Grâce à son expertise, l’ASL intervient en tant que conseil et maître d’œuvre, pour accompagner les propriétaires privés dans la réalisation de travaux d’entretien, de régénération, de protection incendie, de remise en production... En 2019, 129 ha, chez 62 adhérents sur 20 communes, ont fait l’objet de travaux forestiers divers.

Les chantiers menés ont donné lieu à l’exploitation de 3 377 tonnes de bois, en bois énergie principalement, mais aussi en paillage et bois d’œuvre.

Par ailleurs, 109 tonnes de liège femelle, qualité supérieure, ont été levées chez 17 adhérents. La production est essentiellement vendue à Diam Bouchage, dans le cadre du partenariat formalisé entre l’association syndicale et l’entreprise de solutions de bouchage. La pression sanitaire du Bom-byx disparate a malheureusement empêché l’association de fournir le tonnage prévu l’an dernier, la demande de Diam – très engagé sur le développement du liège varois – étant croissante.

Grâce à des opérations – financées à 80 % par le Département et la Région –, dix tonnes de liège brûlé levées chez trois adhérents ont, par ailleurs, et pour la première fois, pu être valorisées auprès d’un opérateur espagnol, dans le cadre de chantiers initiés au lendemain des incendies de 2017.

De nouveaux axes de travail

L’ASL entend d’ailleurs intensifier son action sur ce volet. “Il y a beaucoup à faire sur le liège brûlé dans le massif des Maures, car il existe un potentiel non négligeable. Et, pour répondre à la demande de liège femelle (également appelé liège de reproduction), il faut pouvoir remettre les surfaces brûlées en production”, souligna Gisela Santos Matos. L’association poursuit donc les travaux de réhabilitation engagés pour valoriser liège et bois brûlés ; elle favorise dans ce but les projets de regroupement de propriétaires, qui permettent de mutualiser les coûts.

L’association participe, par ailleurs, à une étude portée par le Parc national de Port-Cros, au cap Lardier, sur l’évolution naturelle de la végétation après incendie.
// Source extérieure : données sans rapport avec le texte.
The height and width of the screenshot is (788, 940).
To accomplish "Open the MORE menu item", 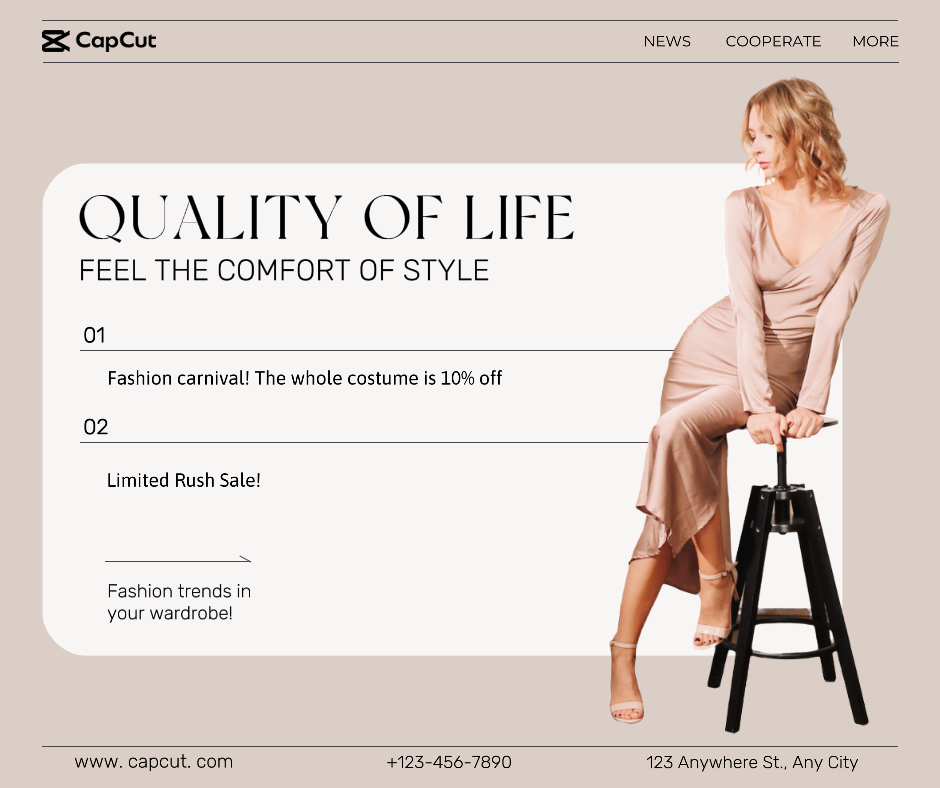I will 875,41.
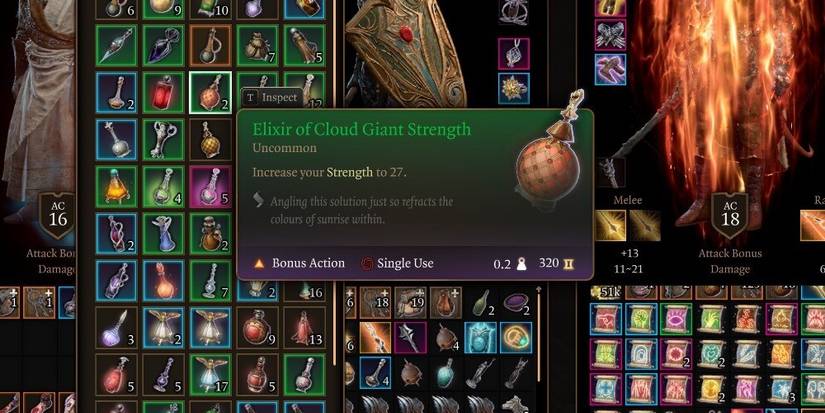
Task: Click the golden Melee attack action icon
Action: (x=610, y=225)
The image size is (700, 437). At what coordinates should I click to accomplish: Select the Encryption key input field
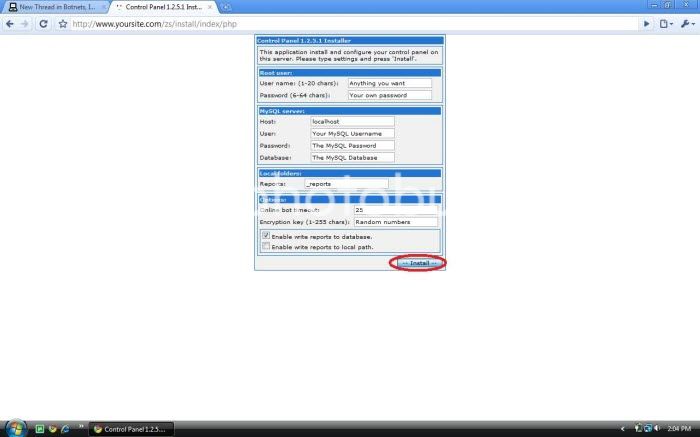click(x=395, y=222)
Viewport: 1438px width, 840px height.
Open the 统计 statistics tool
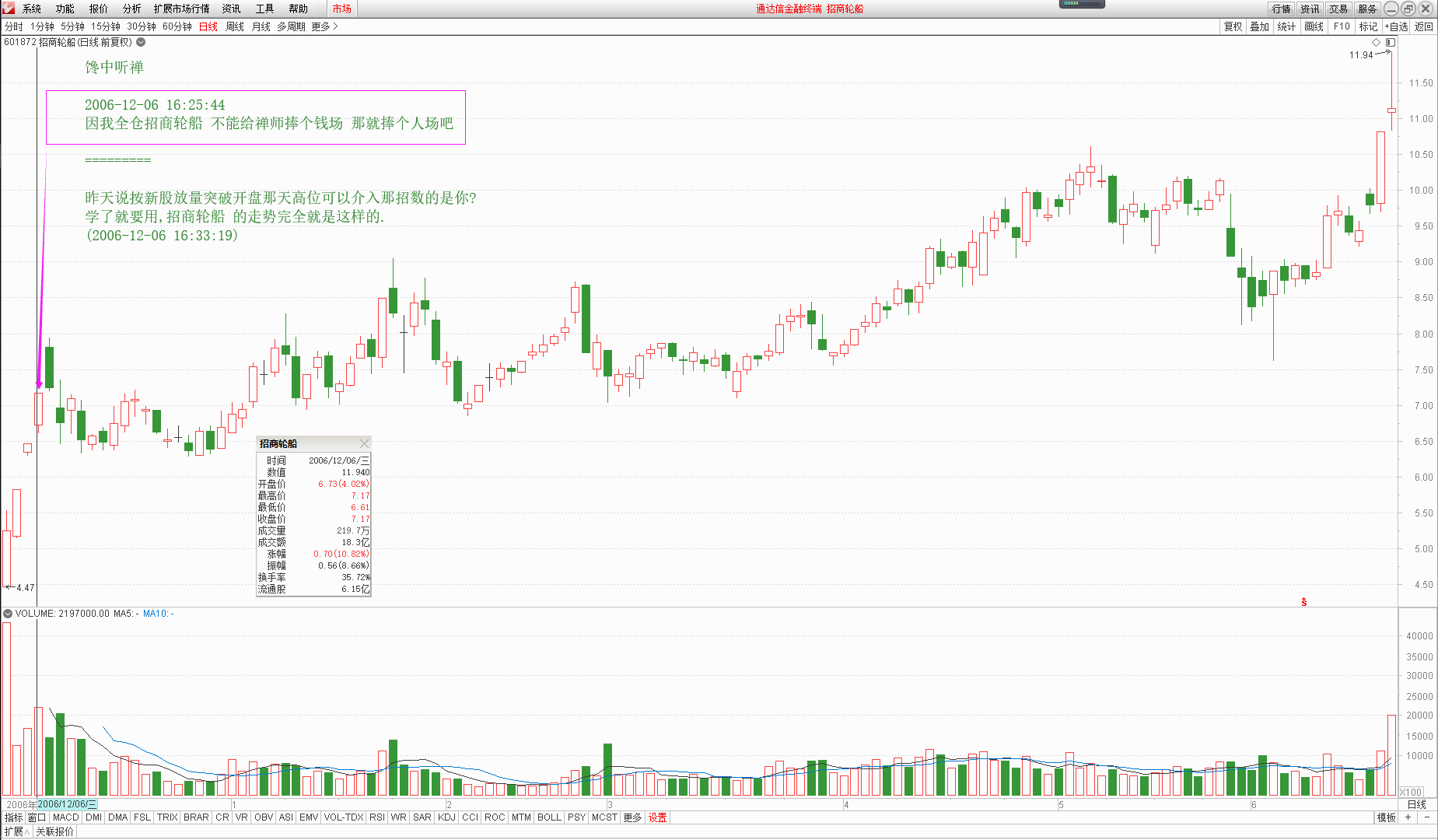tap(1285, 26)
Intervenant déjà sur la zone, l’ASL est associée en tant que gestionnaire par plusieurs propriétaires privés, et contribuera au suivi d’un réseau de 150 placettes réparties sur le site. L’initiative doit aboutir à la rédaction d’un guide de bonnes pratiques à tenir en post-incendie.

Cette année enfin, l’ASL s’oriente plus avant vers la modernisation de la levée de liège. L’association – avec le soutien financier du Département, de la Région et de Diam Bouchage – a en effet fait l’acquisition d’une écarteuse et d’une tronçonneuse à vérin, qui permet de s’ajuster à l’épaisseur du liège pour un montant de 4 000 euros. Les tests, réalisés par un adhérent de Collobrières, confortent l’association syndicale, qui note la précision et l’autonomie des outils, l’objectif étant d’améliorer les capacités de levée. “On a pu voir que l’on a désormais des machines bien au point, qui ont fait leur preuve lors d’essais grandeur nature. On projette maintenant de former une équipe de leveurs à l’utilisation de ce matériel”, indique Claude Audibert.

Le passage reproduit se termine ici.